Federal Liberals are puzzled over the Conservatives’ refusal to apologize to residential school survivors.

Federal Liberals are puzzled over the Conservatives’ refusal to apologize to residential school survivors.

“It’s hard to understand, considering they provided one for Maher Arar and one for the Chinese head tax,” said Yukon MP Larry Bagnell.

Aboriginal people were taken from their families, forced to not speak their language and some were abused.

“It’s hard to see why that wouldn’t warrant an apology,” said Bagnell. “Aboriginals have said that this is very important to them.”

First Nation groups across the country have held news conferences and released statements urging the minister to issue a full apology.

“An apology to our Indian residential school survivors will also assist in healing our First Nation communities as the legacy of this issue continues to live on, not only with former students, but with their families and the families of those who have passed away,” Atlantic Policy Congress co-chair chief Noah Augustine said in a release.

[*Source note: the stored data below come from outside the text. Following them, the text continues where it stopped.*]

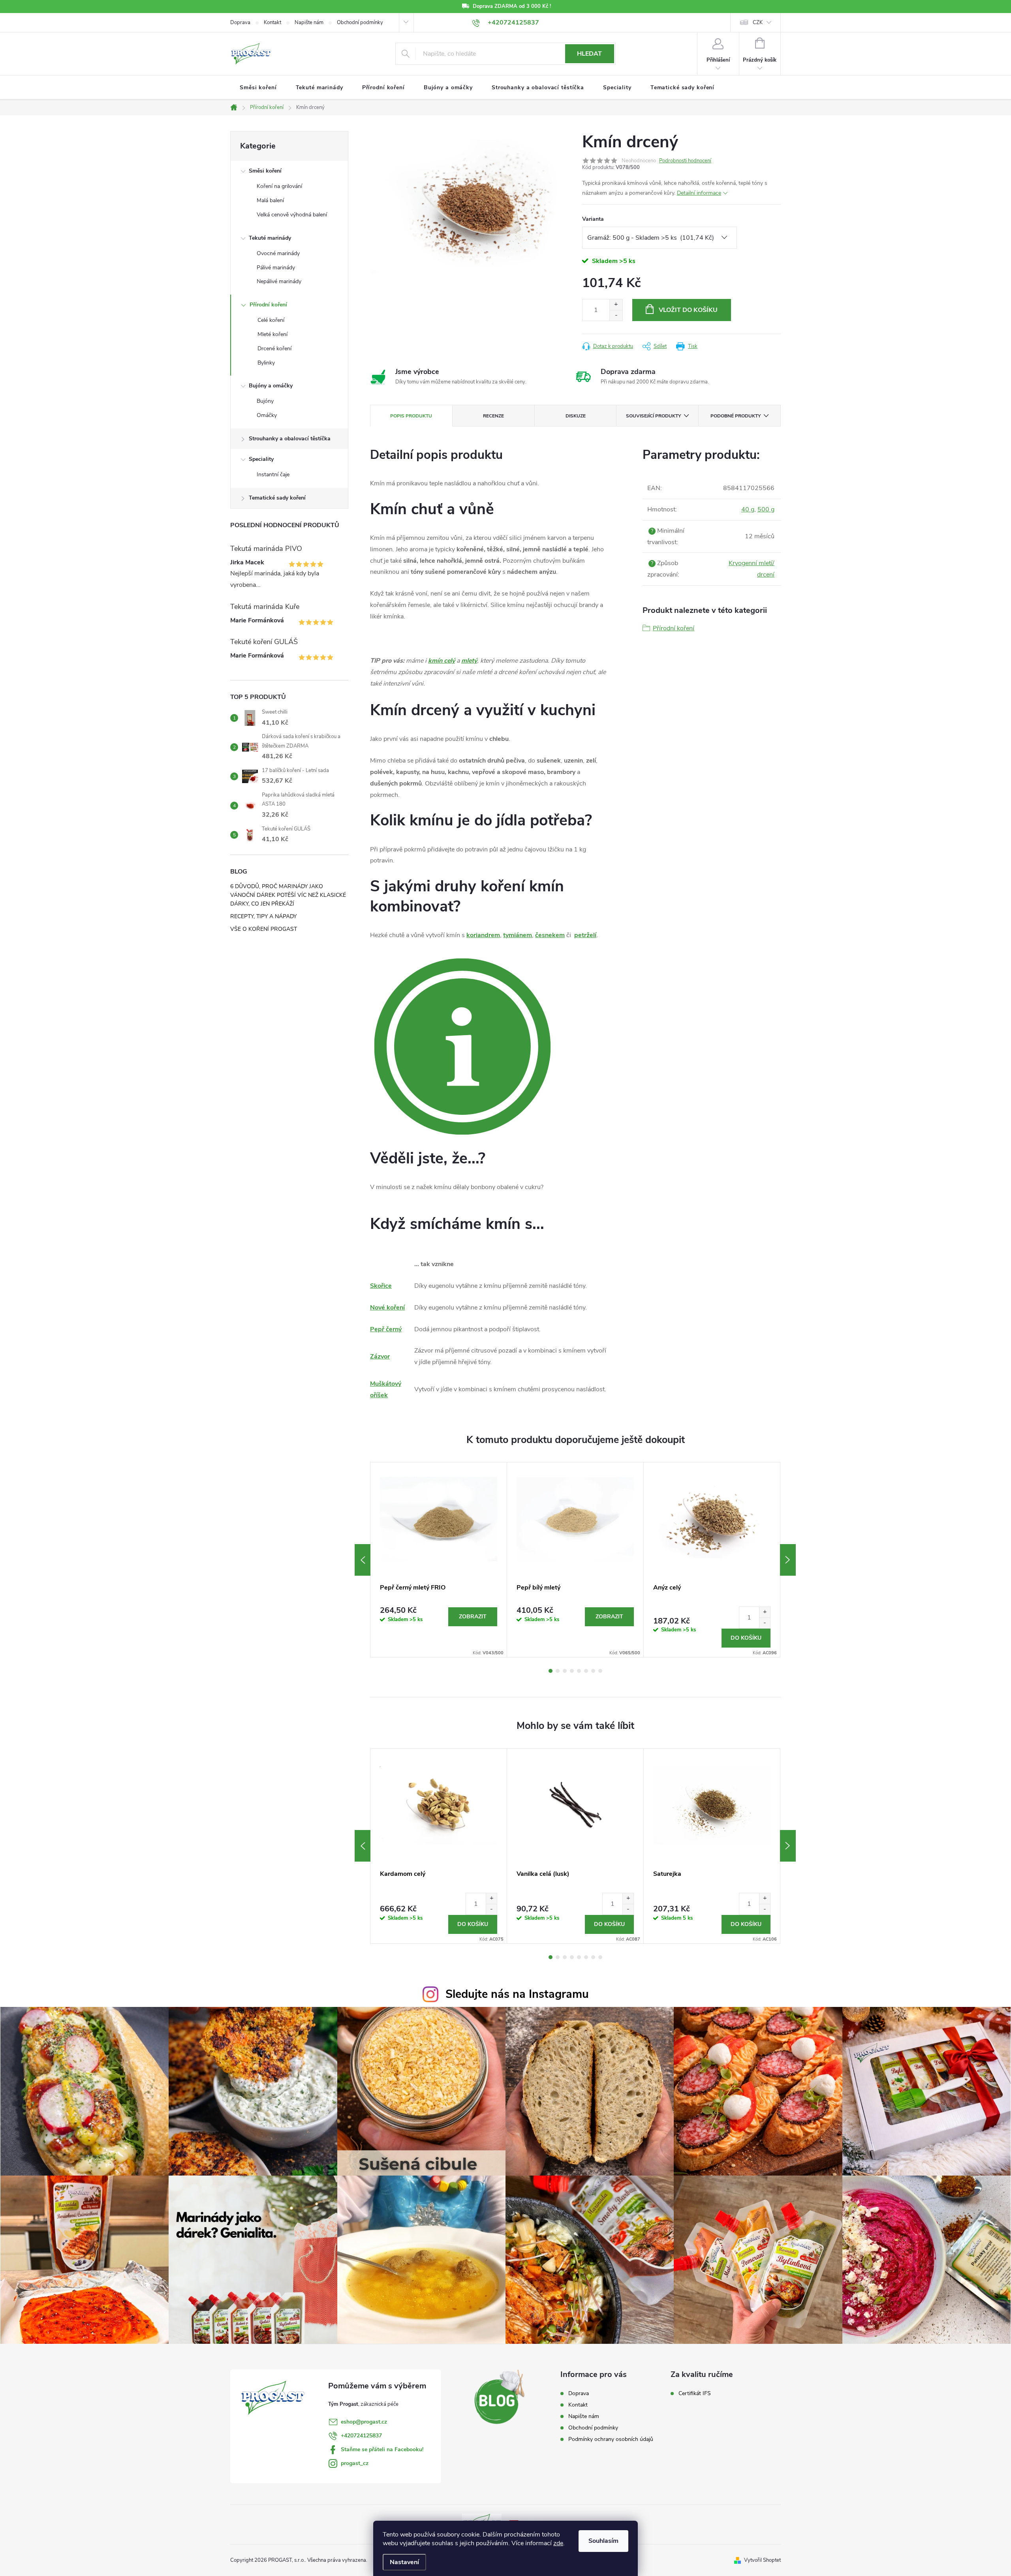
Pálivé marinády (276, 267)
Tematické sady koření (277, 498)
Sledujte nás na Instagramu (517, 1994)
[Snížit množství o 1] (615, 315)
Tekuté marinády (270, 238)
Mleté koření (272, 334)
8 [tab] (600, 1671)
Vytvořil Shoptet (762, 2560)
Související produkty (653, 416)
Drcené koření (274, 348)
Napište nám (309, 22)
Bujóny (265, 401)
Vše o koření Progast (263, 929)
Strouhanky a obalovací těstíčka (290, 438)
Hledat (589, 53)
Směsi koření (265, 171)
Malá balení (270, 200)
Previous (362, 1560)
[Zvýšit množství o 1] (615, 304)
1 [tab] (550, 1671)
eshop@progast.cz (364, 2422)
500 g (765, 509)
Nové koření (387, 1307)
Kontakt (272, 22)
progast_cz (354, 2463)
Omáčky (267, 415)
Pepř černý (386, 1329)
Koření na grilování (279, 186)
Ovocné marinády (278, 253)
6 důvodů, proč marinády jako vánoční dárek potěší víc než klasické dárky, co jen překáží (288, 895)
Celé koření (270, 320)
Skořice (381, 1285)
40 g (747, 509)
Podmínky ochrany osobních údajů (610, 2439)
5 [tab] (579, 1671)
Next (788, 1560)
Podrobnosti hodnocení (685, 161)
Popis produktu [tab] (411, 416)
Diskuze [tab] (576, 416)
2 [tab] (558, 1671)
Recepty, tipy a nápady (263, 916)
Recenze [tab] (493, 416)
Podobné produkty (735, 416)
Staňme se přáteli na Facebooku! (382, 2449)
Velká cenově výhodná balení (292, 214)
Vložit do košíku (688, 310)
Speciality (261, 459)
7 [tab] (593, 1671)
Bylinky (266, 362)
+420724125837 (361, 2435)
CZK (758, 22)
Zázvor (380, 1356)
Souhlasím (603, 2541)
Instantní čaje (273, 474)
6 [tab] (586, 1671)
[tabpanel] (438, 1559)
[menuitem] (258, 87)
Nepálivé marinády (279, 281)
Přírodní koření (268, 304)
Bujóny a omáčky (271, 385)
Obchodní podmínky (360, 22)
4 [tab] (572, 1671)
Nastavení (404, 2562)
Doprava (240, 22)
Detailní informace (699, 193)
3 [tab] (565, 1671)
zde (558, 2543)
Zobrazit (473, 1616)
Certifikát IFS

“Survivors are dying at a rate of three to five per day in Canada and an apology needs to happen now. It’s the right thing to do.”

The Conservative government has been criticized for the decision in the House of Commons.

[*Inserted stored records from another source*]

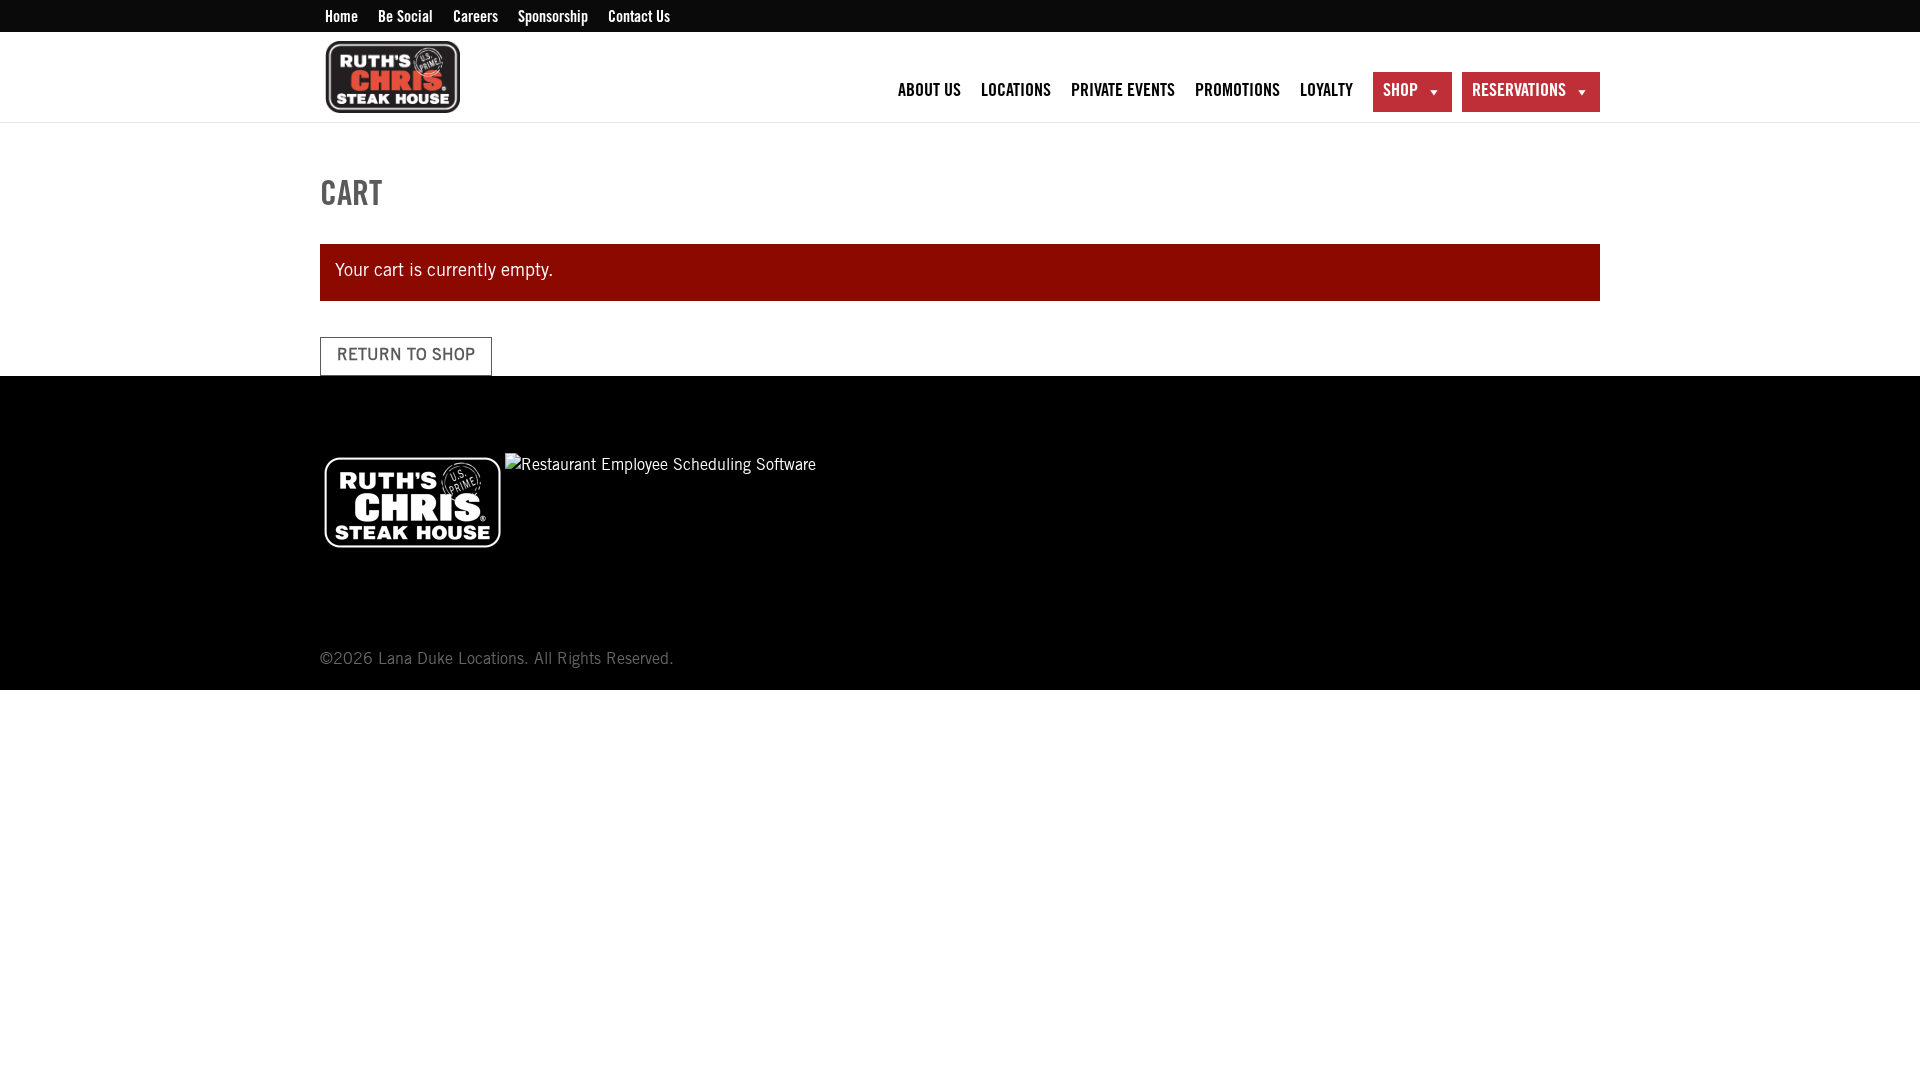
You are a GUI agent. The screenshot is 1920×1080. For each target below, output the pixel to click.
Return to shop (406, 356)
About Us (929, 92)
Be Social (405, 18)
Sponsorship (553, 18)
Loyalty (1326, 92)
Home (341, 18)
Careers (475, 18)
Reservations (1519, 92)
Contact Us (639, 18)
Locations (1016, 92)
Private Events (1123, 92)
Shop (1400, 92)
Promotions (1237, 92)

“First Nations are being left behind by the government,” New Democrat Jean Crowder, the member for Nanaimo-Cowichan, said in Parliament on Tuesday.

“Why does the minister and the government refuse to apologize to First Nations for the cultural destruction brought about by residential schools?” she said.

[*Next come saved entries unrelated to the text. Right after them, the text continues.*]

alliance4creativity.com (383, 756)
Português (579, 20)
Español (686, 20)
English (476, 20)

There is no apology forthcoming because it is not mandated in the “very comprehensive” settlement agreement, Indian Affairs Minister Jim Prentice told the House this week.

The government will implement the agreement as it has been negotiated, said Prentice.

The Conservatives are contradicting a promise the past Liberal government made to the Association of First Nations, said Bagnell.

In 2005, then Deputy Prime Minister Anne McLellan said a settlement would be followed by an apology to “provide a broader recognition of the Indian residential schools’ legacy and its effect on First Nation people,” said Bagnell.

In June, Prime Minister Stephen Harper offered a full apology to Chinese Canadians for the head tax meant to discourage immigration from China from 1885 to 1923.

In January, Harper apologized to Maher Arar after he spent nearly a year in a Syrian jail where he was tortured.

Assembly of First Nations regional chief Rick O’Brien could not be reached for comment.